Using the arts can enable reflexivity, particularly if we are working with other people, as it encourages sharing, empathy, and can aid transformation. Collective reflexivity, when we share with other people, can also allow for us to critically examine our values, and discuss how we interpret the same experiences. In some cases, (in the academic world at least!) there are systematic styles of reflexivity, however, the arts allow us more freedom and room for people to explore their beliefs and experiences. Although this is a great way of encouraging the free flow of ideas, it can put a lot of pressure on researchers. When facilitating collective reflexivity, there is a need to manage the room not only need to encourage mutuality in the creation of a shared understanding, but also encourage conflict so people feel comfortable in challenging perspectives that do not align with their experiences. Questioning discourses is an important part of reflexivity.

So, how did the Youth Advisory Board approach reflexivity?

Balanced between facilitator and participant our first discussions were around our individual methods of reflexivity, and the behaviours that enable it, for example, written reflections. Many of the board members kept personal diaries as a means of both record keeping and personal recollection, so we spoke about how we engage with our own written word, and the benefits in ‘scribbles’, quick notes taken that we can expand on later. Written journals are tangible and can be re-visited at different time intervals, meaning experiences can be reflected on the same day, a month after, or even at the end of a project. From there discussions were on conversation, firstly with us, as speaking out loud to ourselves as it lets us put voice to our thoughts, and then sharing these conversations with other people to collaboratively reflect. Once these skills were defined, we looked at the potential tools that could be used with a group involved in the arts.

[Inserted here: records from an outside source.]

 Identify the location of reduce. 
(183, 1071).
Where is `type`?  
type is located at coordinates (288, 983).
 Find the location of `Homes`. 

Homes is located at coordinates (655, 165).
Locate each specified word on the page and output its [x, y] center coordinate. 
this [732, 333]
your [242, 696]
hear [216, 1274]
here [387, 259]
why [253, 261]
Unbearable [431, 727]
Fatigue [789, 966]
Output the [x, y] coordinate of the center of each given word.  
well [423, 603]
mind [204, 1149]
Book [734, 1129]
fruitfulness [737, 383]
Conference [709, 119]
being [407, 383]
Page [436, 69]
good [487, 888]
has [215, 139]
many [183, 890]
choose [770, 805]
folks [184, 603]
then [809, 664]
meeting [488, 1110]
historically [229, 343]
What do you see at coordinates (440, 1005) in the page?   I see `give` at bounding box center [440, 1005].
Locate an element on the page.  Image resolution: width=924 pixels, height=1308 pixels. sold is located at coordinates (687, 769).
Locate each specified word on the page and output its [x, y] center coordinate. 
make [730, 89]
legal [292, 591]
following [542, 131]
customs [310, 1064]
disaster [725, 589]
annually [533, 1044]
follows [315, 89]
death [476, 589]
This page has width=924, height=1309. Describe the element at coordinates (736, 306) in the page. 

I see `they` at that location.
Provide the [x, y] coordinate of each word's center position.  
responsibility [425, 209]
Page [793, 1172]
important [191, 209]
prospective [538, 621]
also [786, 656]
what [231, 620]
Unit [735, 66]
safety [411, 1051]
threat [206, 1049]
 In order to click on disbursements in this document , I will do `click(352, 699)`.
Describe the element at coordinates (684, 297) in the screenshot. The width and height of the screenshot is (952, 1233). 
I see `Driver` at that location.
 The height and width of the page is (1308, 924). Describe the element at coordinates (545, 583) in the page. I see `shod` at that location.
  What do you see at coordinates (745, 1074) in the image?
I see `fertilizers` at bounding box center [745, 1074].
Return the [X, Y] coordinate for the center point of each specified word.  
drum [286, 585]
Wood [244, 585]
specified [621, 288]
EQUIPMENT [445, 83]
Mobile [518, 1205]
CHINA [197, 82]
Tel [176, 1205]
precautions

The first tool we spoke about, was one member had effectively used before, video. Videos can help people feel powerful and help them build a sense of belonging in the community, visual mediums encourage creativity, which can then lead to innovative ways of thinking about a topic, and comfort in sharing those ideas. Similarly, photography can encourage people to take photos of the things they find to be important, then sharing those with others. This can create a jumping off point for conversation, particularly if people want to discuss their interpretations of the subject. Finally, we discussed storytelling and story creation, the group creation of a shared, fictional story, as a means of elevating private and personal experiences, making them public safely.

Each of these methods and practices is part of the reflexivity toolbox that researchers should be equipped with to ensure honest, open, and shared engagement. Of course, the potential is endless for other ways of creating these shared spaces for reflexivity, and we are always happy to hear new ideas (the comment box is below!).